START Entries shown
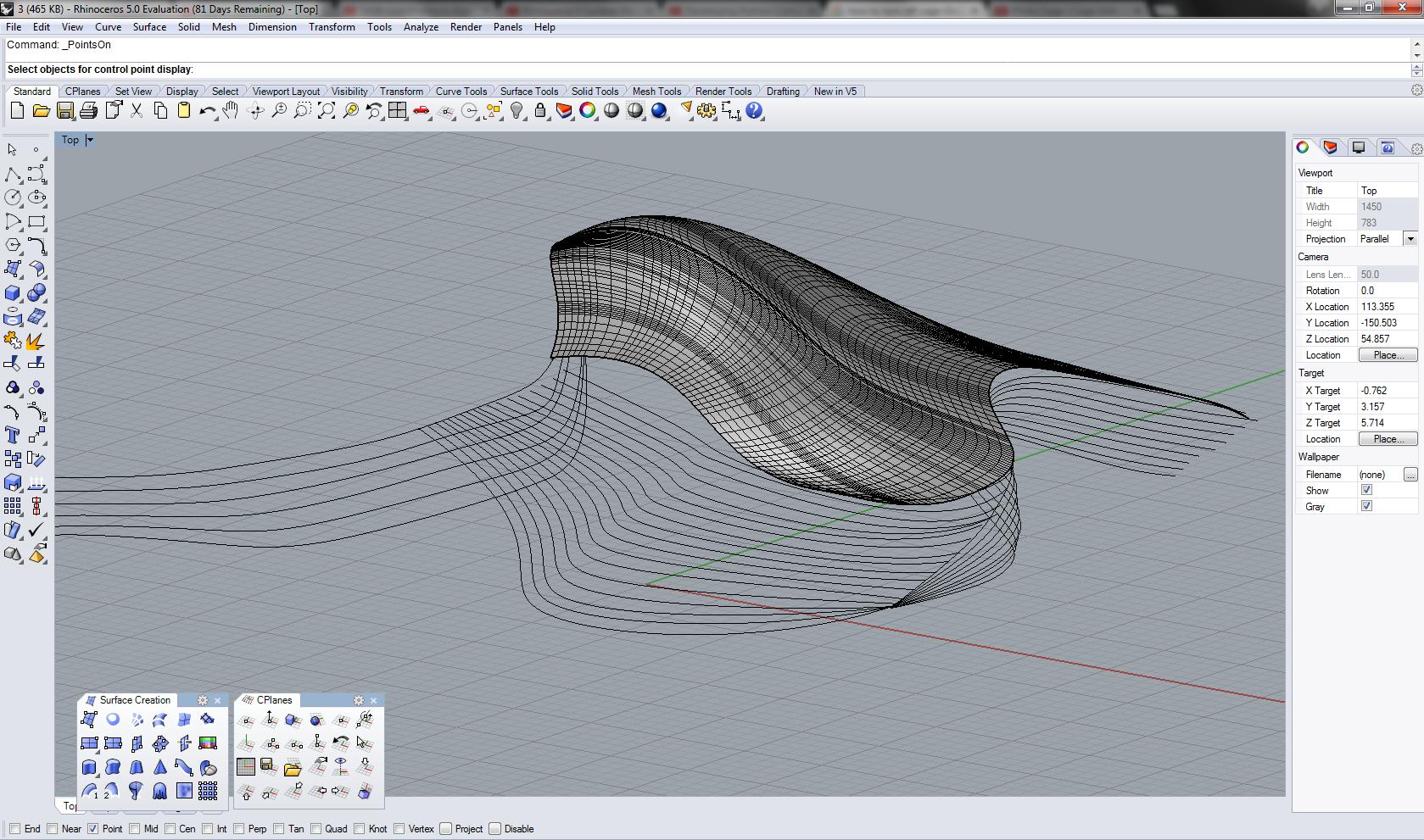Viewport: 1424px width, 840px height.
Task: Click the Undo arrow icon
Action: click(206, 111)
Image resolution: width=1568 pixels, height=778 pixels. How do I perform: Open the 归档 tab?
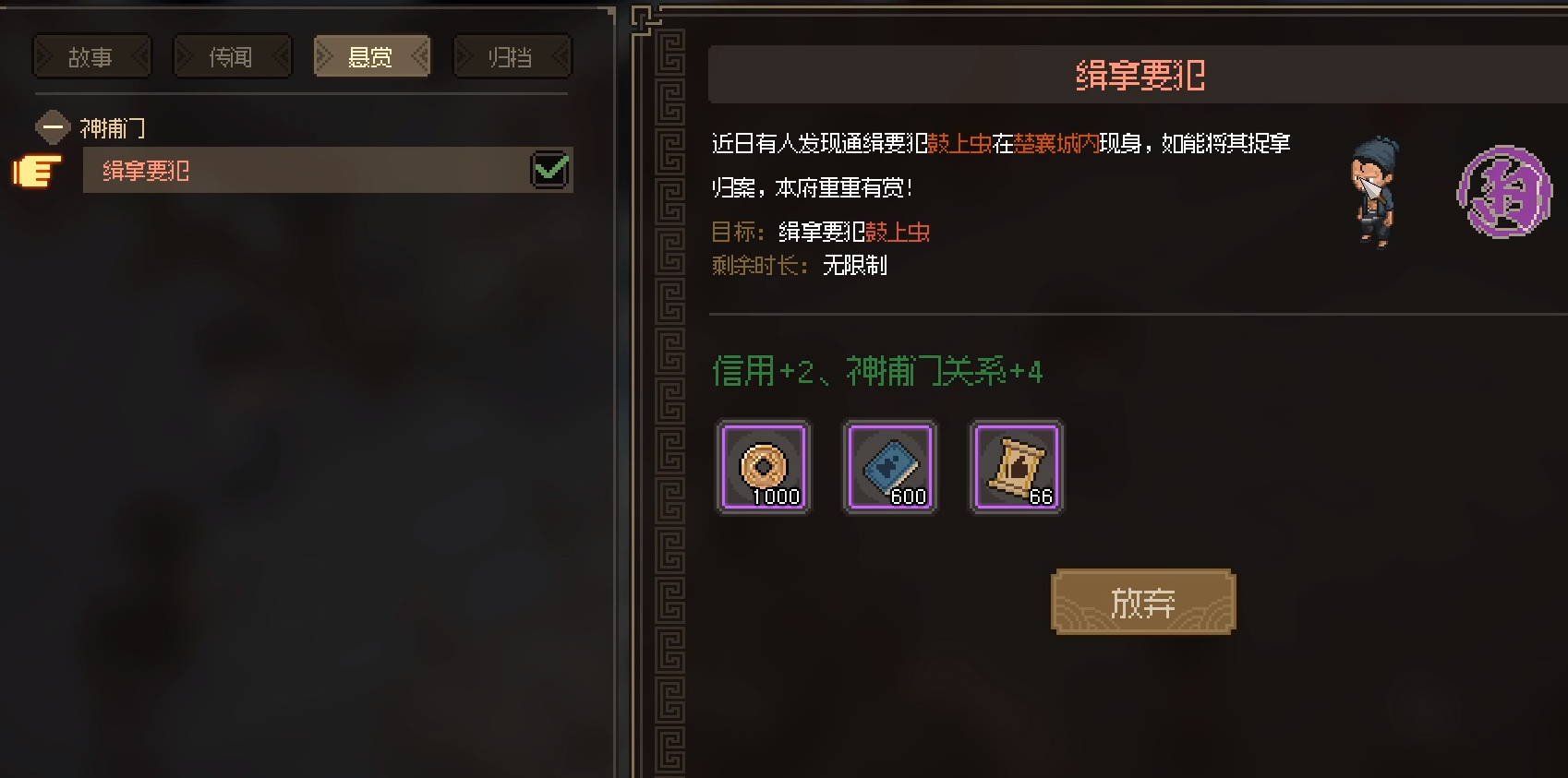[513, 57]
END Entries shown
## Assignment
Working from the line containing "Image resolution: width=1568" to the last line of the data, retype every line exactly, both ends included, and leave out all pictures.

## Problem solution
Image resolution: width=1568 pixels, height=778 pixels. How do I perform: Open the 归档 tab?
[513, 57]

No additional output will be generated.